The truth is that there are a lot of things you can do to improve your mood. Many of these things are physical, like sleeping. But even more can be mental, like reading a book or journaling.

When I first moved to my current apartment that I share with a great friend, I just wrote down random thoughts that came to mind, then deleted them and tried to write them down. This is what I ended up doing. But it didn’t help, because I realized that writing things down and then deleting them was like going through the motions. I started to feel like a robot. This is not an ideal place to be, to be honest.

The best way to recover from this is to try to write down and delete all the thoughts that have been making you feel bad, all the negative feelings, all the angry thoughts. This is the first step to learning that you are not a robot. It may feel like you are, but that is not how you feel. You are a human being who is not a robot. You feel something. You feel emotions. You feel anything. Feelings can be painful.

We are a very social species. We tend to group ourselves into communities, tribes, or nations. When it comes to our feelings, we may group ourselves into tribes of friends or enemies. We can even have a feeling of being friends with a person we are not particularly close to. But it’s important to remember that our feelings for one another are not like a friendship. A friendship exists only if we are willing to risk our feelings for the sake of the friendship.

Our feelings are actually somewhat different. We want to feel loved, accepted, and cared about. We may also feel scared, angry, and sad. But those feelings are the result of our own actions and are not something we want to feel.

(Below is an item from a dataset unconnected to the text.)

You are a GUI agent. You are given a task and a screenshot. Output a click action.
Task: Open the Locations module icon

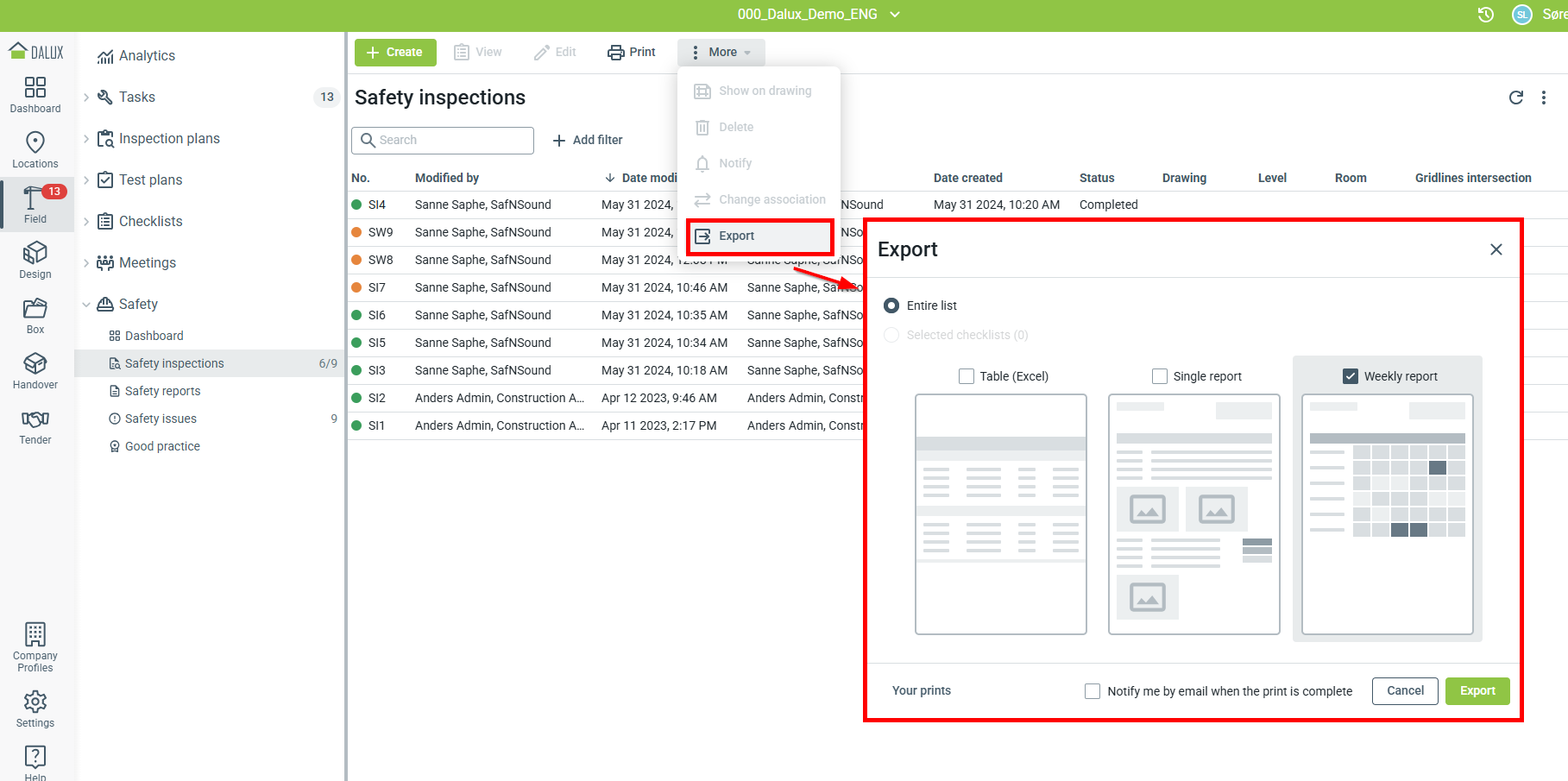click(x=35, y=149)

The problem is that when we are close to someone we care about, we feel so much more positive emotions. For example, I have a very close friend named Jason. When we are in a car together, I always feel happy and carefree. And I am always so happy when I see Jason. When I see him, I feel happy and relieved. But when I don’t see him, I feel sad, afraid, and lonely.

This same feeling is also the source of our feelings. For example, I am always so happy when I see my mom. I never see my dad because I am always sad when I see him. Whenever I see my mom, I feel happy, and I am often glad that she is alive. But whenever I see my dad, I feel sad, and I am very sad when I see him.

It may be the case that Jason is not a person you feel happy with. Or at least that is what Jason may be trying to tell you. He is the very person you see when you need help; but if you don’t see him, you don’t know that you are going to be helped. If you see Jason, you see someone helping someone who has lost a loved one.

But Jason doesn’t always feel like a person you see when you need help. He only seems to show himself to you when you are in need but if you are not seeing him, you do not know that he is going to show up. So you may be feeling sad when you see a guy who has been injured or has lost a loved one, but this doesn’t mean that you are sad only when you see a person who has no one. Feelings can be more complicated than this.